There has also been a push by major state-run and private companies to build infrastructure such as LNG import terminals and cross-country pipelines. The Indian government wants gas to account for 15% of the energy mix by 2030, up from 6-7% now. It believes the CGD sector will play an important role in this drive.
Indian gas utilities rise
At present most Indian city gas users are concentrated in and around the major cities of Delhi and Mumbai or in the state of Gujarat. Delhi is served by Indraprastha Gas (IGL), Mumbai by Mahanagar Gas (MGL) and Gujarat by Gujarat Gas and Adani Gas.
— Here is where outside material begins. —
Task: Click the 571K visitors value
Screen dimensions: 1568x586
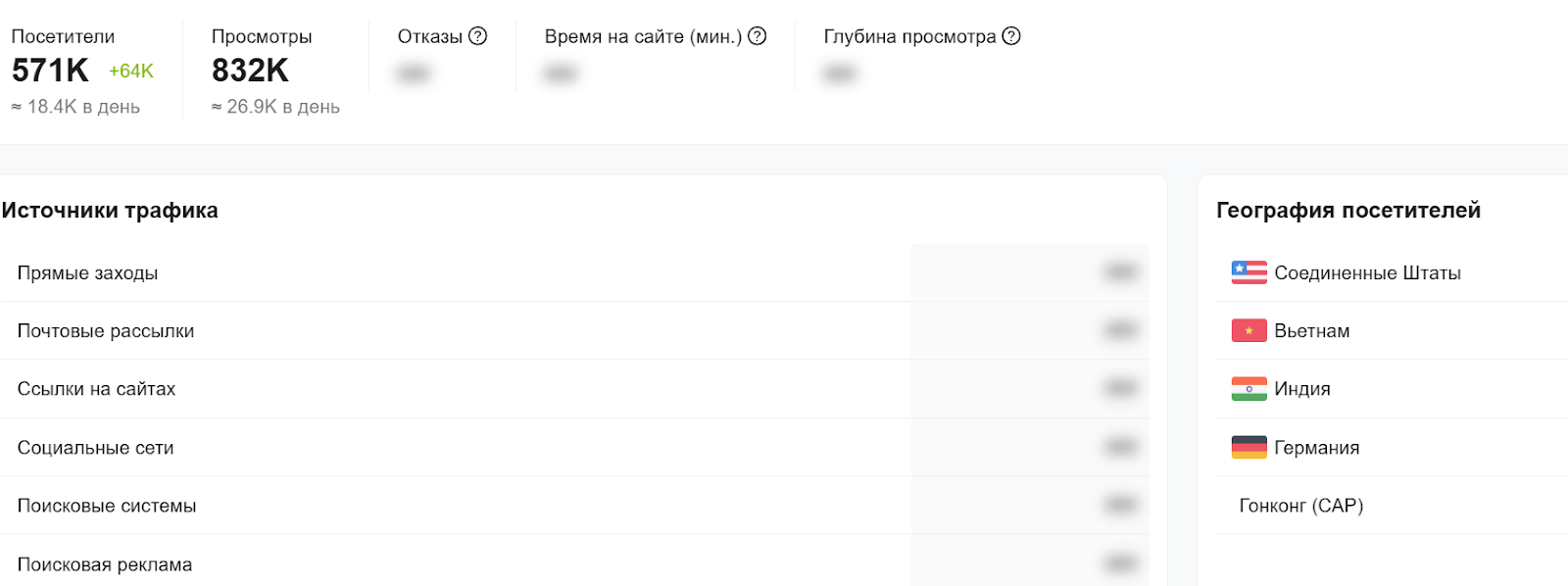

All these companies have seen investor interest surge in the last few months as outlook for the CGD sector turns positive.
Investors are expecting these companies to aggressively expand, not only in what are their core regions but also to reach into new areas. Three of them have seen their stock prices rise between 50% and 60% in the last six months on the back of growing gas sales volume and rising profitability.
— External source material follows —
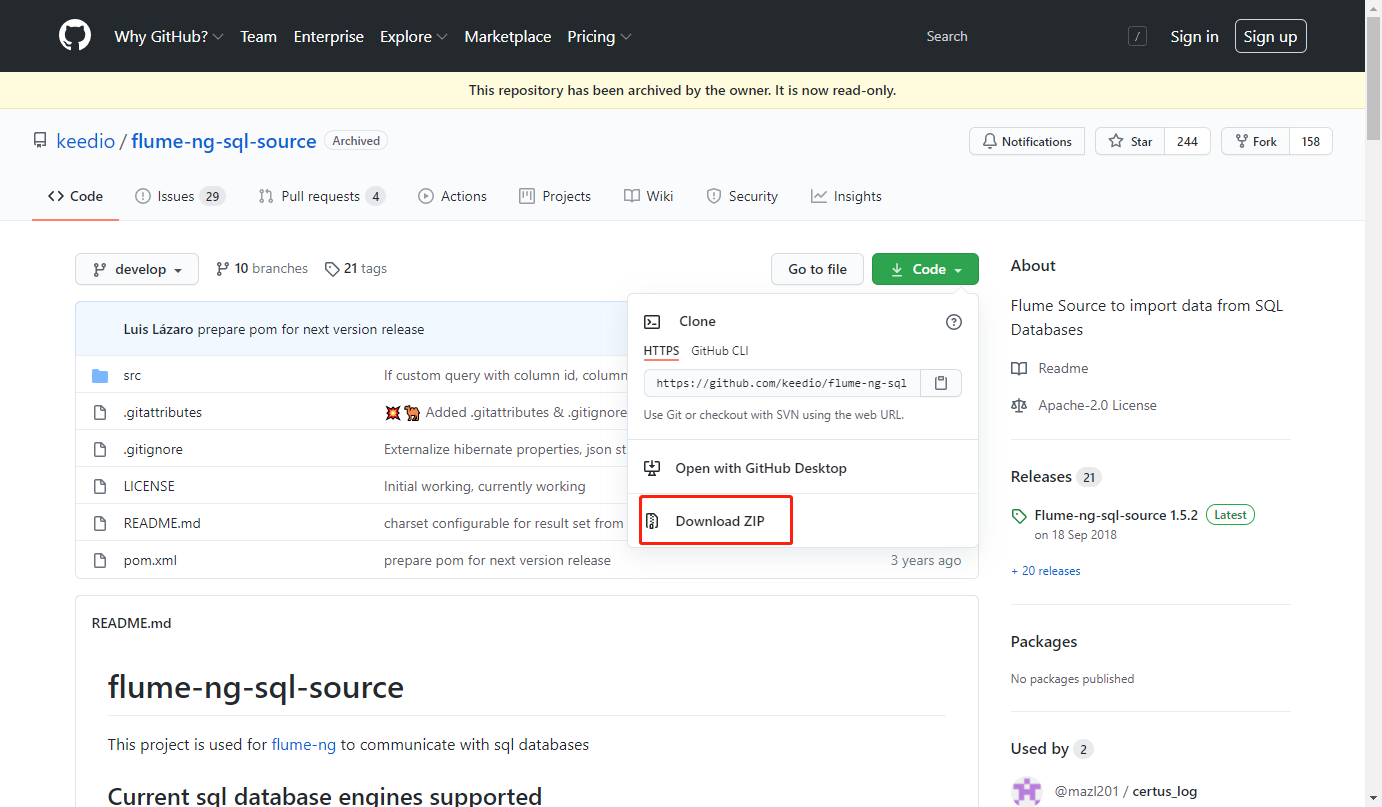
Task: Click the src folder icon
Action: pos(100,375)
Adani Gas stock has been a relative underperformer, but for reasons unrelated to its business plan. It has received a notice from PNGRB on non-disclosure of information and alleged violation of rules while bidding for CGD projects.
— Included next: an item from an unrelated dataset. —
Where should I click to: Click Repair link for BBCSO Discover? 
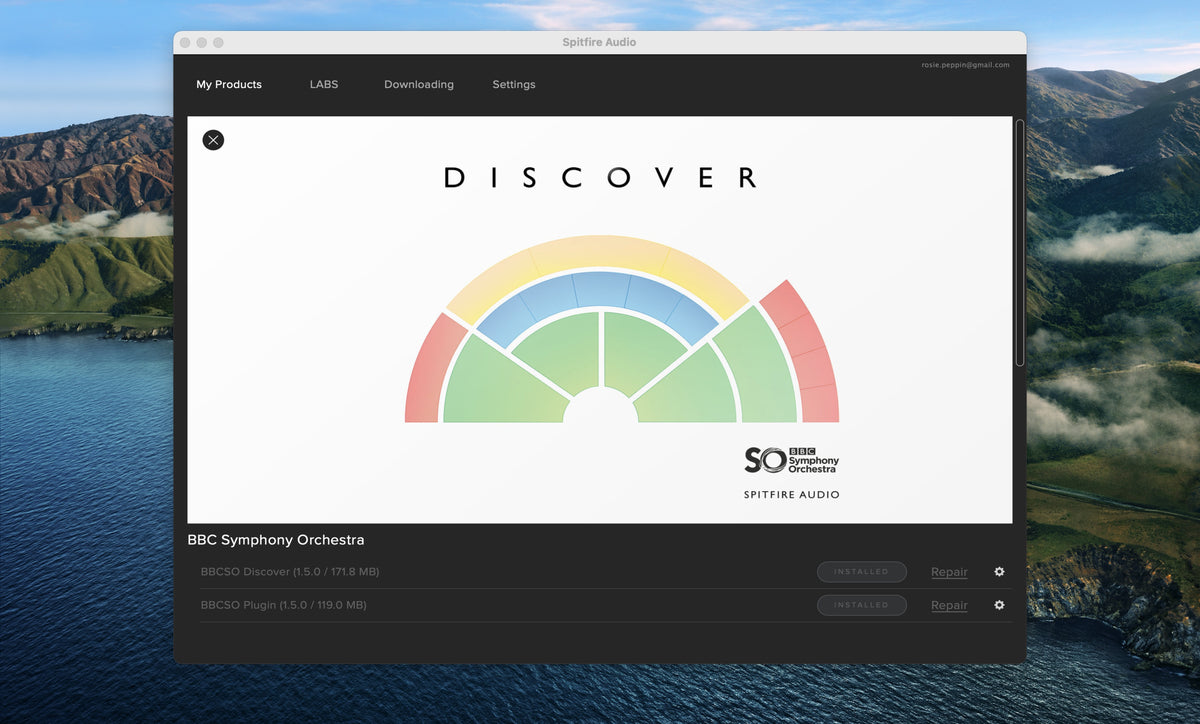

IGL, which operates in Delhi, is one of India’s major city gas players. Its gas sales volume in the three months to September 30 (Q2 2020) rose 9.5% year on year to 6.3mn m3/day. Edelweiss in a report said that IGL is opening 40 new CNG stations/year and given low piped gas penetration in its area of operation, the company will log robust growth in existing geographies. Its new geographies near Delhi – Rewari (0.2mn m3/day), Gurugram (0.5mn m3/day) and Karnal (0.2mn m3/day) – will augment volumes over the next four to five years. The geographical areas won in the last two rounds will start contributing to volumes from fiscal 2023, Edelweiss said.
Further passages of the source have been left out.